* **SOURCE MATERIAL**:
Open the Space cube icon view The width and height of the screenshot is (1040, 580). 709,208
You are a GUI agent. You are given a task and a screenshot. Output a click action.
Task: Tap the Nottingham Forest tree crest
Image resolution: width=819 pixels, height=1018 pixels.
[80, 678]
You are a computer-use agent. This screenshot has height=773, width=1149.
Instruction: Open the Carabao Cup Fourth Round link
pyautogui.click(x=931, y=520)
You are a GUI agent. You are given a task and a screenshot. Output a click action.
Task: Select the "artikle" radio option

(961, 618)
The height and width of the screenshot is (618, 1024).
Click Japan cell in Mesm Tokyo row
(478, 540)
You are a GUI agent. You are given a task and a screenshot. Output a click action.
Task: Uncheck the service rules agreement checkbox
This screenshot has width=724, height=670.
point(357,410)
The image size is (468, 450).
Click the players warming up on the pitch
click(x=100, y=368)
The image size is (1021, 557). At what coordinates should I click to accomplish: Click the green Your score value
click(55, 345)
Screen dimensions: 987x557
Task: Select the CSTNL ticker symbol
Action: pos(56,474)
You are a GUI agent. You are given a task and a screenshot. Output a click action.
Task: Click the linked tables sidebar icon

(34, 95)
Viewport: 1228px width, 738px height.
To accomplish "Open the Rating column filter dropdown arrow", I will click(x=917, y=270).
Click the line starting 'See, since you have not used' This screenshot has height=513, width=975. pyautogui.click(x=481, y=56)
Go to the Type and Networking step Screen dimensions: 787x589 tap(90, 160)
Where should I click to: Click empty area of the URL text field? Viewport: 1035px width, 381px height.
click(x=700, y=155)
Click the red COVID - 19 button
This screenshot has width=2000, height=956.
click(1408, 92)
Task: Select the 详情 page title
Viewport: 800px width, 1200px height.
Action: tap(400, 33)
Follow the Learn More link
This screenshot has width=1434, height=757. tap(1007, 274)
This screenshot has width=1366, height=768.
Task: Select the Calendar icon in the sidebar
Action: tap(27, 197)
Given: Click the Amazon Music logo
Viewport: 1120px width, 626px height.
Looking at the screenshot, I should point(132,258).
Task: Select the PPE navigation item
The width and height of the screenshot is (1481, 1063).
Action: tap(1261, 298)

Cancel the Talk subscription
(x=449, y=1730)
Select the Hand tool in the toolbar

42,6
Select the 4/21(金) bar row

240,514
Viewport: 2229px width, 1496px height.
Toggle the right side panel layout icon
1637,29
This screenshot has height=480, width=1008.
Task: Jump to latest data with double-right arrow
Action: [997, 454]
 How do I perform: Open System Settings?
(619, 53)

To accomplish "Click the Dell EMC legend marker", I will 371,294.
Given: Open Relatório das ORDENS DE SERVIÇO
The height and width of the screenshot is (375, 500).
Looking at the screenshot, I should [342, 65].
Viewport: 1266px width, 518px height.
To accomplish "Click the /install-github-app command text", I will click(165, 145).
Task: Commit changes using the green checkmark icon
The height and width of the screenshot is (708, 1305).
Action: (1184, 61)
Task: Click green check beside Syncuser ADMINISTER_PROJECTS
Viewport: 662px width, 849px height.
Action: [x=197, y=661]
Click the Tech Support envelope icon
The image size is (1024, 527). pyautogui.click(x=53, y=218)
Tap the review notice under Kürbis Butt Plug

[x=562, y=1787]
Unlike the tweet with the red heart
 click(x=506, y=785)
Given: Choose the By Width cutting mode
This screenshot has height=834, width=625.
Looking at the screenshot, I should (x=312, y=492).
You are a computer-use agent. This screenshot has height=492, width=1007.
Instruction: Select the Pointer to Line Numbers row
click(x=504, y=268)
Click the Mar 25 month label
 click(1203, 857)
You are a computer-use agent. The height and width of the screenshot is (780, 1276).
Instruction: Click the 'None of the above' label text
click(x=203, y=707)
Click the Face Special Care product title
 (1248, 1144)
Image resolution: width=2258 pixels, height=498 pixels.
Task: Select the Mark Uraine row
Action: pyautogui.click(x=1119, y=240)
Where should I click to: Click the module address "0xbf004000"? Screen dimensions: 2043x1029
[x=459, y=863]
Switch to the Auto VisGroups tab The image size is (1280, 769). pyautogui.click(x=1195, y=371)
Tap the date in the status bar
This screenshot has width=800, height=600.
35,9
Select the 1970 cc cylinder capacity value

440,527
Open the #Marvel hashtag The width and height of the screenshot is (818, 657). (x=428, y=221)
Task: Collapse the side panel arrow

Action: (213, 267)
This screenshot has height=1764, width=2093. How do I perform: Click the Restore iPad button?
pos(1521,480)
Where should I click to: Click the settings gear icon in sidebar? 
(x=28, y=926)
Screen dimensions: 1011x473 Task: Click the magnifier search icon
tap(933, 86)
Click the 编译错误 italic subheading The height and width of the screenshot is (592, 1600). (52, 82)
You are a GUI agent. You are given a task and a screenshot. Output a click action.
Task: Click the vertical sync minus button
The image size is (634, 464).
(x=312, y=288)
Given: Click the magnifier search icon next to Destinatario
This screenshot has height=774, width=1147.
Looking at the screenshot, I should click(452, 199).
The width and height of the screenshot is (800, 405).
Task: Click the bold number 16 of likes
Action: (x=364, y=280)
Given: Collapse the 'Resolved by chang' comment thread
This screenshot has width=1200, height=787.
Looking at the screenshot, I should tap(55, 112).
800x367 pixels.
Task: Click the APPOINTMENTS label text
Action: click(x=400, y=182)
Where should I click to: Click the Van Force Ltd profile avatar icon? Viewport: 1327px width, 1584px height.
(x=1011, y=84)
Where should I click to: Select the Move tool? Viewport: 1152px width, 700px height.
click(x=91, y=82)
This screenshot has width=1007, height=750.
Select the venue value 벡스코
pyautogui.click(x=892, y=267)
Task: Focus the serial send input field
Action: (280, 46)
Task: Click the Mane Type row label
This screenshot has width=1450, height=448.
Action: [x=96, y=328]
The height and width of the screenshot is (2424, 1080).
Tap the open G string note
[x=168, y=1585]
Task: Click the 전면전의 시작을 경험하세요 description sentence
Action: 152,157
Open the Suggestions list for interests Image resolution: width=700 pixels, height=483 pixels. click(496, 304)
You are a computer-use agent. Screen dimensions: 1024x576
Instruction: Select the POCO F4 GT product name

* **WHAT TO WORK ON**: Report the number of lines in the listing that include the string "computer"; give nothing but the number.

* **ANSWER BOX**: 4